The interesting fact is that only MSVC is using raw string literals in its lib. It is always inline and finalised with the string_view suffix. E.g.:

_Result += R"(: ")"sv;

so d_char_sequence will be empty.

filipsajdak avatar Dec 11 '22 16:12 filipsajdak

@hsutter I have rebased my changes on the newest main and still cannot reproduce. I will probably need to check on other compilers.

filipsajdak avatar Dec 12 '22 00:12 filipsajdak

@hsutter I am confused. I have tried it on MSVC and it works as well. I will need more information To be able to reproduce it.

My very first guess is that it looks like the previous bug that I have fixed (check above). Some merge issues might also cause it.

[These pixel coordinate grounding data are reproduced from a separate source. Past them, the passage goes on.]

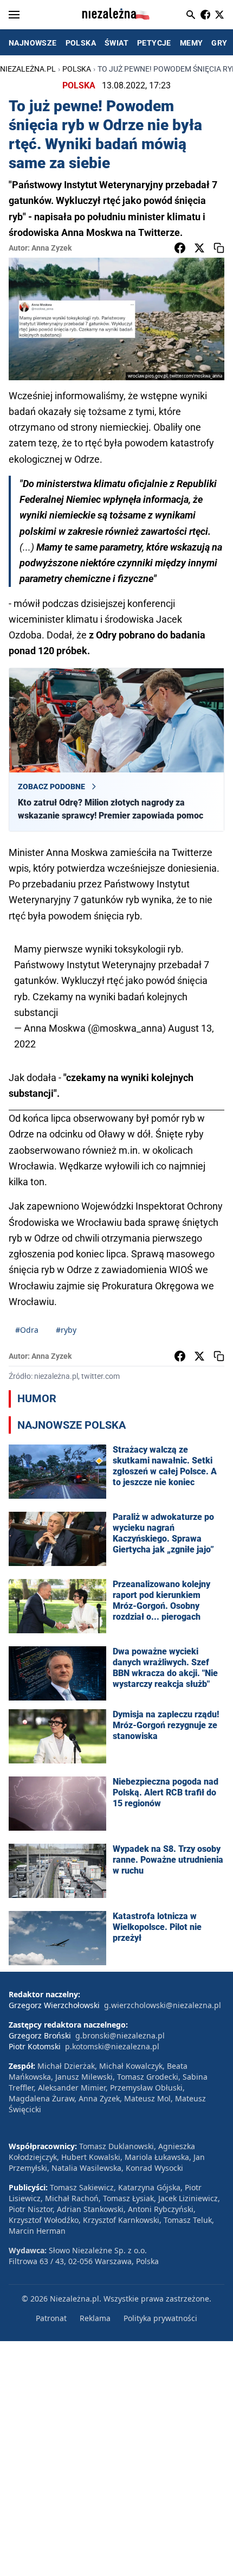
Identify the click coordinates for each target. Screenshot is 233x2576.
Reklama (95, 2318)
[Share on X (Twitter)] (199, 247)
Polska (76, 69)
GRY (219, 43)
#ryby (66, 1330)
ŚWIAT (116, 43)
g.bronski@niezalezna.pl (120, 2035)
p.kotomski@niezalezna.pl (112, 2046)
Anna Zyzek (51, 248)
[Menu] (14, 15)
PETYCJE (154, 43)
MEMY (191, 43)
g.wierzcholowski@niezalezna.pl (162, 2005)
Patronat (51, 2318)
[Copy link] (218, 247)
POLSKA (81, 43)
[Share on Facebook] (179, 247)
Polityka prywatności (160, 2318)
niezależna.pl (28, 69)
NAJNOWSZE (33, 43)
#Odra (26, 1330)
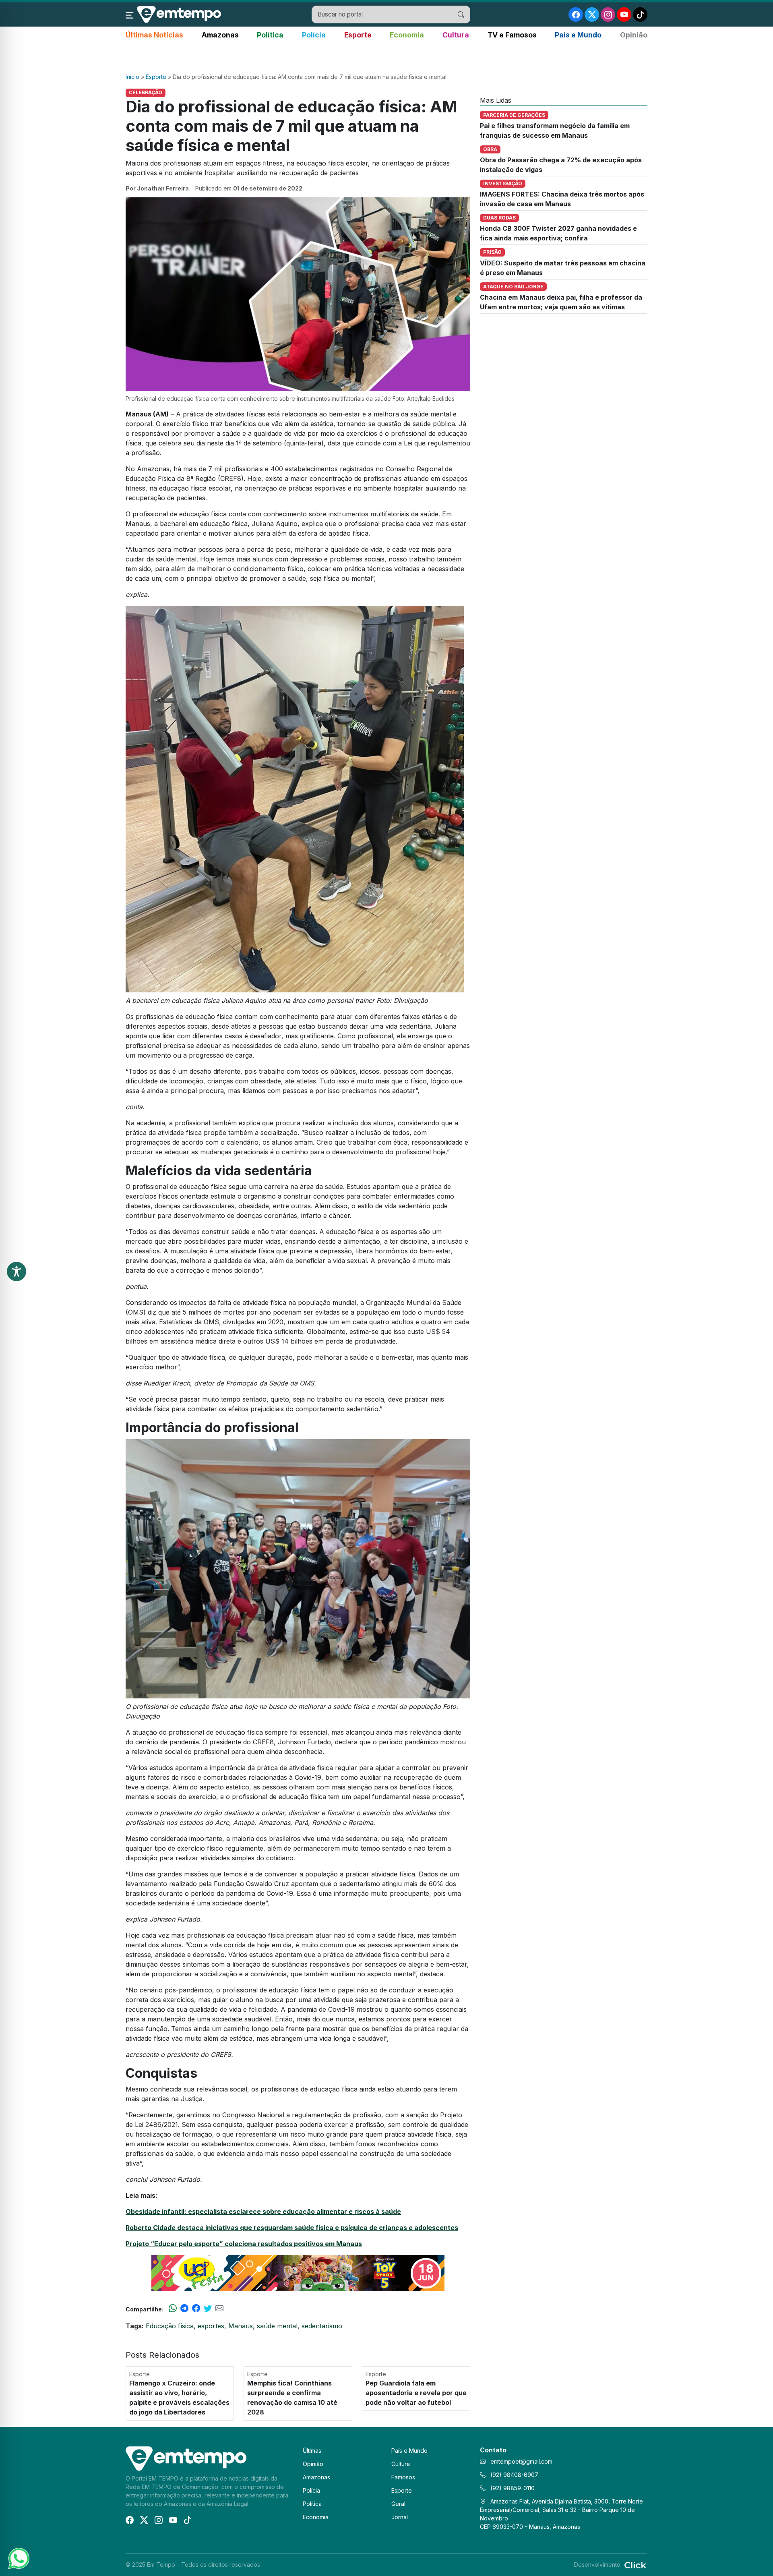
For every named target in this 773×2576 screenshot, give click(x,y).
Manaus (240, 2326)
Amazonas (220, 35)
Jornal (399, 2517)
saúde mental (277, 2326)
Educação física (170, 2326)
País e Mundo (578, 35)
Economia (407, 35)
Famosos (403, 2477)
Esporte (358, 35)
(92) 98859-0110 (512, 2488)
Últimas (312, 2450)
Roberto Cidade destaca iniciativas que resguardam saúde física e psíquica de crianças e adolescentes (292, 2228)
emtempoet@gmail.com (521, 2461)
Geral (398, 2503)
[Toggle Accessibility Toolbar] (16, 1271)
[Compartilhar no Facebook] (196, 2309)
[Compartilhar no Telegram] (184, 2309)
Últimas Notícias (154, 35)
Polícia (314, 35)
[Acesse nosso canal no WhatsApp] (18, 2558)
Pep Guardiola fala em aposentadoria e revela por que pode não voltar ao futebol (416, 2392)
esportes (211, 2326)
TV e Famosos (512, 35)
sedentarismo (322, 2326)
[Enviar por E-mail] (219, 2309)
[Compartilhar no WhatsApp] (173, 2309)
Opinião (633, 35)
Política (270, 35)
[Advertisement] (386, 57)
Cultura (455, 35)
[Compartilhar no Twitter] (208, 2309)
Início (132, 76)
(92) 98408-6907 (513, 2474)
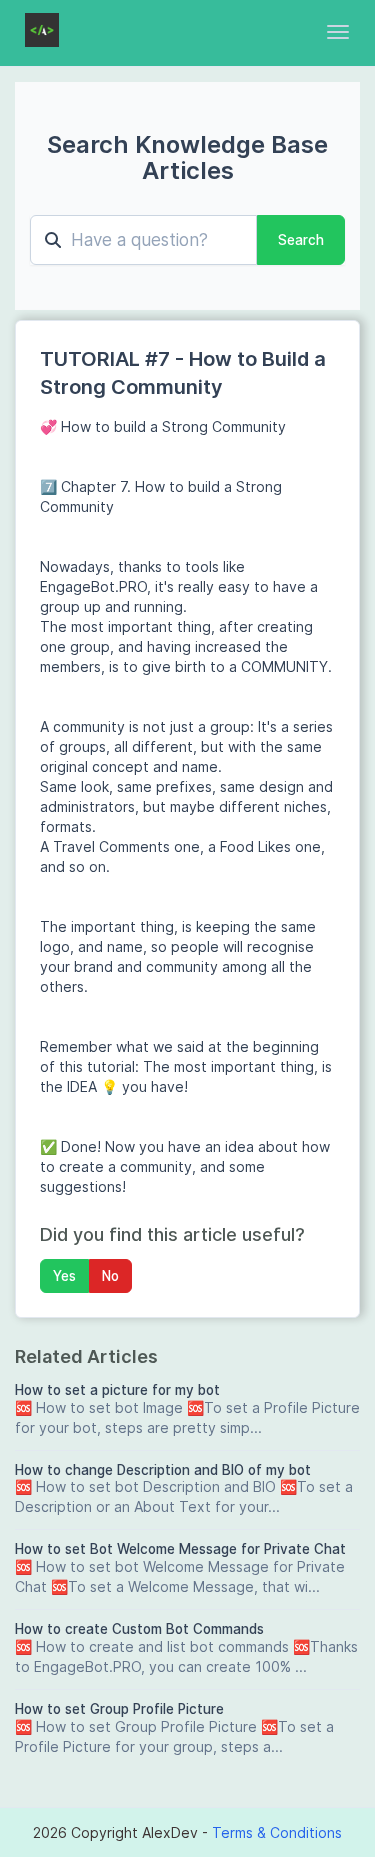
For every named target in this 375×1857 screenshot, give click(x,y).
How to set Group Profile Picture (119, 1709)
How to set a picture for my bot (117, 1390)
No (110, 1276)
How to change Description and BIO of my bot (163, 1470)
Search (301, 240)
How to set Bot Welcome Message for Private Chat (180, 1549)
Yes (64, 1276)
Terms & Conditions (277, 1832)
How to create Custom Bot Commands (139, 1629)
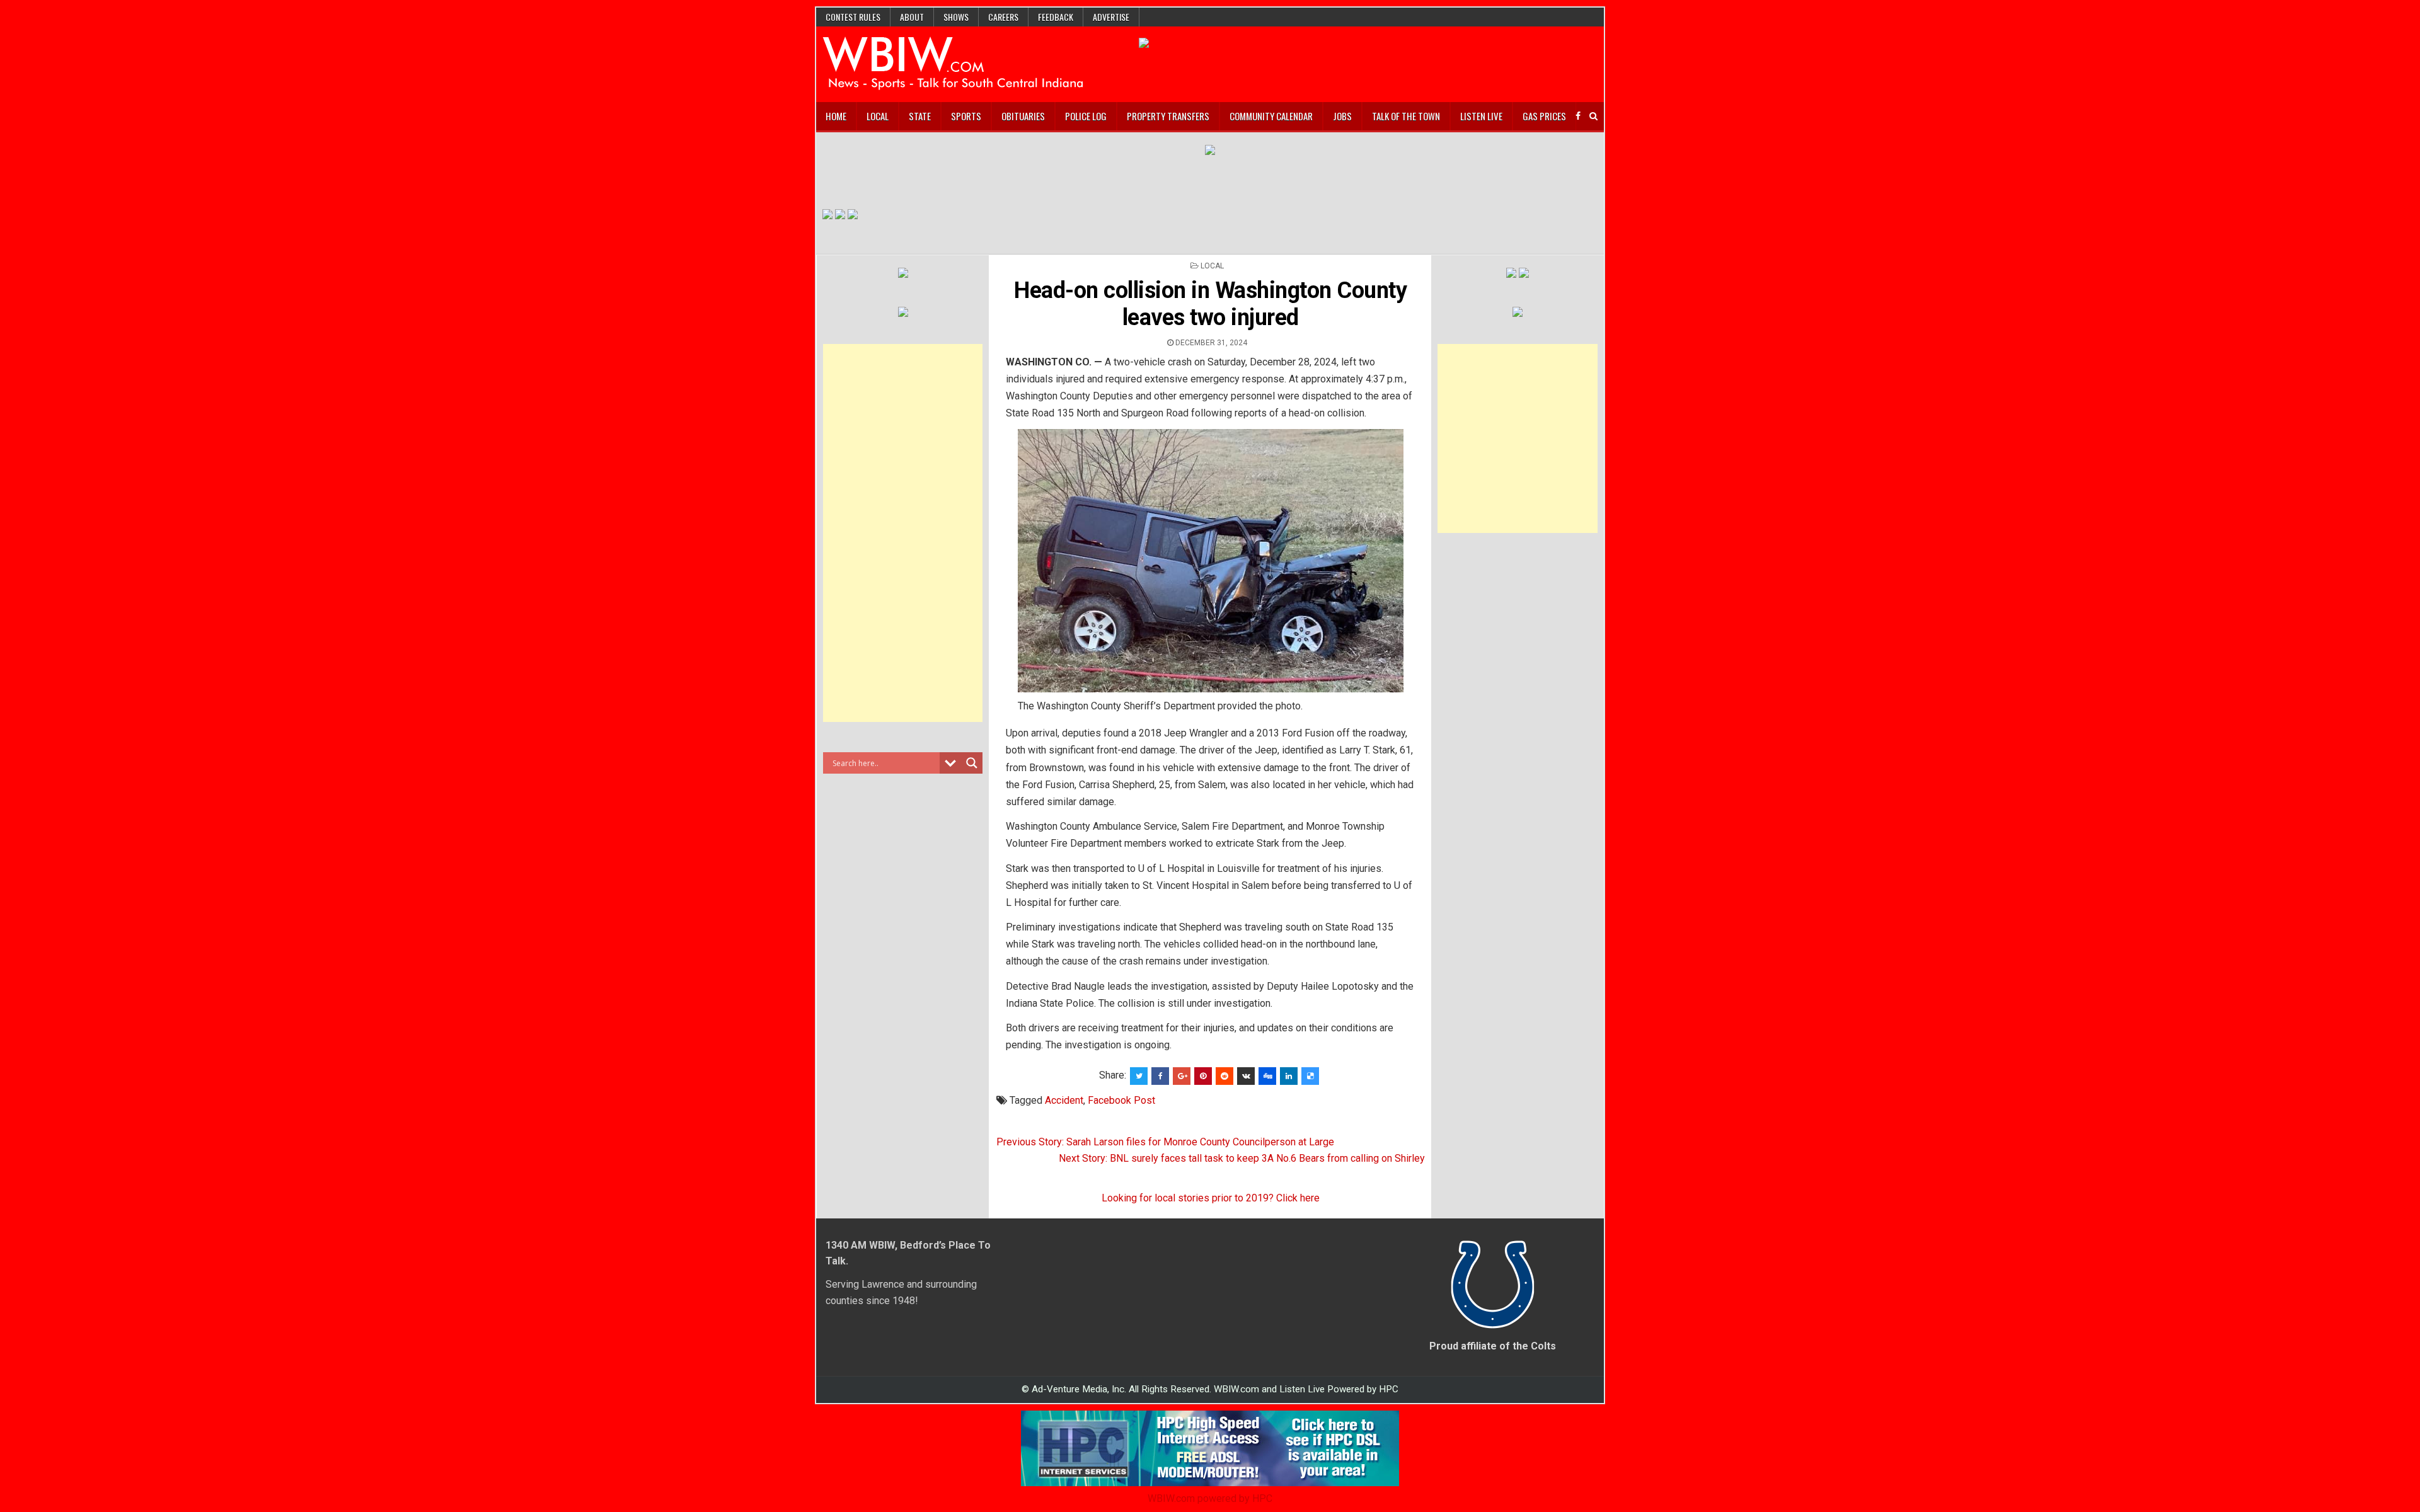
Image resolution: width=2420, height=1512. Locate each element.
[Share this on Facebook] (1160, 1076)
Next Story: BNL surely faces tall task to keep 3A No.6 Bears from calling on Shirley (1242, 1158)
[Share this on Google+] (1181, 1076)
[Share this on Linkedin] (1289, 1076)
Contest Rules (853, 16)
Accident (1064, 1100)
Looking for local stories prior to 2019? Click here (1211, 1198)
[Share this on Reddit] (1224, 1076)
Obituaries (1023, 116)
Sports (966, 116)
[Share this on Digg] (1267, 1076)
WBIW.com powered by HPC (1210, 1498)
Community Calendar (1271, 116)
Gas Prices (1544, 116)
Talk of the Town (1406, 116)
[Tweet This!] (1139, 1076)
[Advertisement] (903, 533)
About (912, 16)
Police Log (1086, 116)
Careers (1003, 16)
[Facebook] (1578, 116)
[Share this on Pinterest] (1203, 1076)
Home (836, 116)
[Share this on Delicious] (1310, 1076)
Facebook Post (1121, 1100)
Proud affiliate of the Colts (1492, 1346)
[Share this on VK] (1246, 1076)
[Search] (1593, 116)
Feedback (1055, 16)
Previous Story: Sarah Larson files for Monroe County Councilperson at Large (1165, 1142)
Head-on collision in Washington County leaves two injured (1210, 304)
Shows (956, 16)
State (920, 116)
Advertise (1111, 16)
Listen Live (1481, 116)
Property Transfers (1168, 116)
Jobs (1342, 116)
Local (878, 116)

filipsajdak avatar Dec 12 '22 20:12 filipsajdak

OK, I'll take another look. Thanks!

hsutter avatar Dec 12 '22 23:12 hsutter

@hsutter if it will not work, please send me the code you have via email I will verify what is wrong.

filipsajdak avatar Dec 13 '22 00:12 filipsajdak

Good news: It works fine!

Sorry for the noise: The test failure was almost certainly my error when I opened the branch in GitHub Desktop and must just not have had all the latest commits somehow. (I did try pulling the later commits, but there was a conflict and I'm just not familiar enough with switching to PR branches in GitHub Desktop, and I'm sadly not a git command-line person.)

So I have verified the PR by the time-honored method of manually applying it to my main branch and running the passthrough tests, and they work fine. So now I'll revert that and merge this PR. :) Thanks again.

hsutter avatar Dec 15 '22 00:12 hsutter

Happy to hear that it's working.

The good thing is that this situation motivated me to run sanitizers which helped in discovering another issue.

filipsajdak avatar Dec 15 '22 00:12 filipsajdak